Empirical evidence and hard data
Objectivity reduces the influence of subjectivity in the decision equation. By assembling outside research that builds a case for a business’s existence, product, and/or service, businesses improve the likelihood of erasing the doubts and fears of prospective customers. Of course, it all depends on the credibility of the researcher and the research. The more credible, the more effective this vehicle becomes.
Like empirical evidence, third-party validation eliminates the amount of subjectivity involved in the purchasing decision. Businesses should seek objective measures that validate the excellence of their organization, product, and or/service. This includes credentials, awards, and publications. Like customer success stories and empirical evidence, the value of credentialing depends on the “who” and “what” — the credentialing authority and the credential. The more credible and recognized the authority, the more value credentialing provides.

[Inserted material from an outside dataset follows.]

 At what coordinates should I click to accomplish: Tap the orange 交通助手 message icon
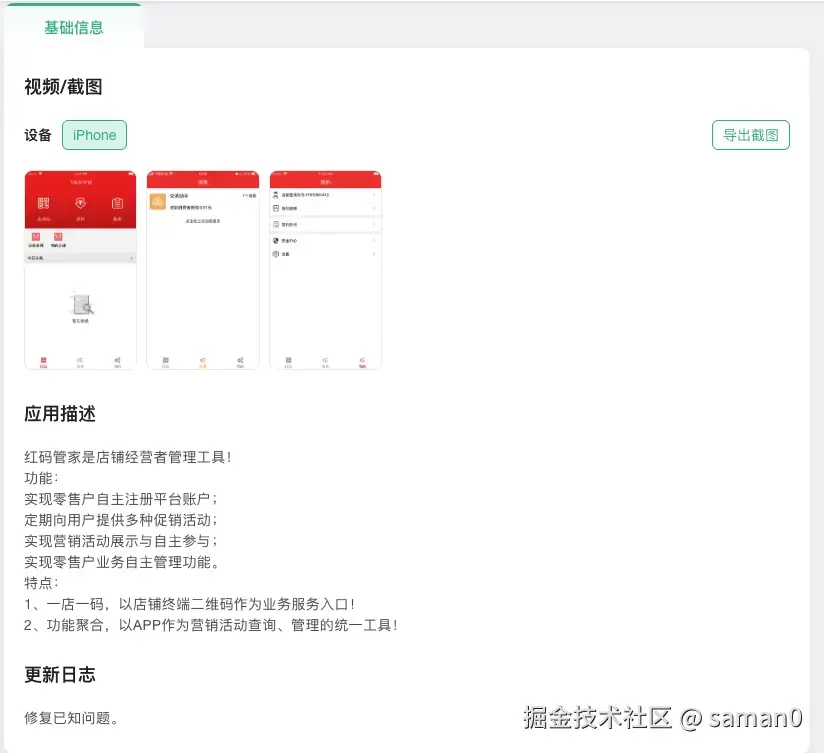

Once the business assembles customer success stories, empirical evidence, and credentials, it must institutionalize them, so they interface with prospective customers across all points of interaction. This includes providing comprehensive and standardized training for employees as well as updating the company website, social media, sales and marketing collateral, and other online and offline channels. All customer touchpoints should proactively address risk and dispel perceptions of it through the vehicles discussed previously.

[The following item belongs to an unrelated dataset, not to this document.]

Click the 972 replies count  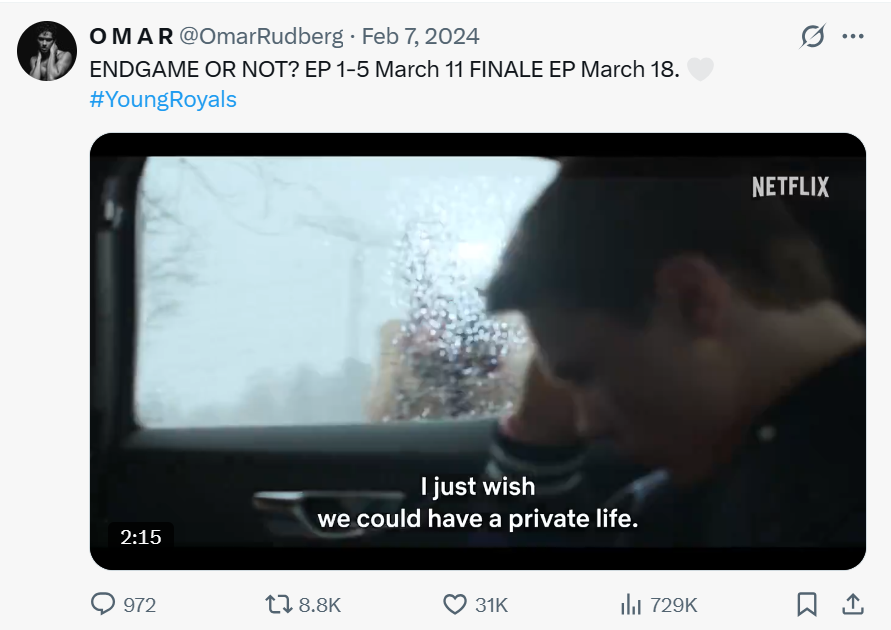[139, 605]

At ERG Enterprises, our investment and management company, risk perceptions remain top of mind. We spend extensive time and energy evaluating our risk profile and considerably more resources on improving it with the mechanisms highlighted earlier. Our firm owns and operates several businesses across multiple industries, each bringing unique challenges and opportunities from a risk mitigation standpoint. Take for example Omega Hospital and the Orpheum Theater, two unique businesses in the healthcare and hospitality industries, respectively. At Omega Hospital, where patients undergo elective and emergent surgeries, risk perceptions remain high, a reason we continue to focus on maintaining rigorous credentials that validate our health and safety processes and outcomes. At the Orpheum Theater, where patrons attend concerts, weddings, and other events, we spend relatively minimal resources on mitigating risk perceptions, and rather channel this energy into maximizing perceptions of rewards, since these bring the greatest influence in the decision equation (though, Covid-19 has forced us to address risk too).

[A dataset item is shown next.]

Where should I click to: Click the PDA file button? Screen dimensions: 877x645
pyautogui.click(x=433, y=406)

Risk perceptions remain such a persistent problem because of their stealth. Prospective customers rarely mention “risk” as the reason for forgoing a purchase. Instead, they almost always point to “poor timing” or “pricing” as the hang-up. No one wants to voice their fears over job security, reputation, opportunities for advancement, etc. Yet this often becomes a deciding factor. As a result, risk perceptions continually thwart entrepreneurs and their businesses, who instead of focusing on the perceived risk of their business, tweak their pricing model or double-down on their sales outreach. For this reason, entrepreneurs must realize the real problem and engineer a solution to address it. Fortunately, what they lack in risk sensitivity, they make up for with ingenuity.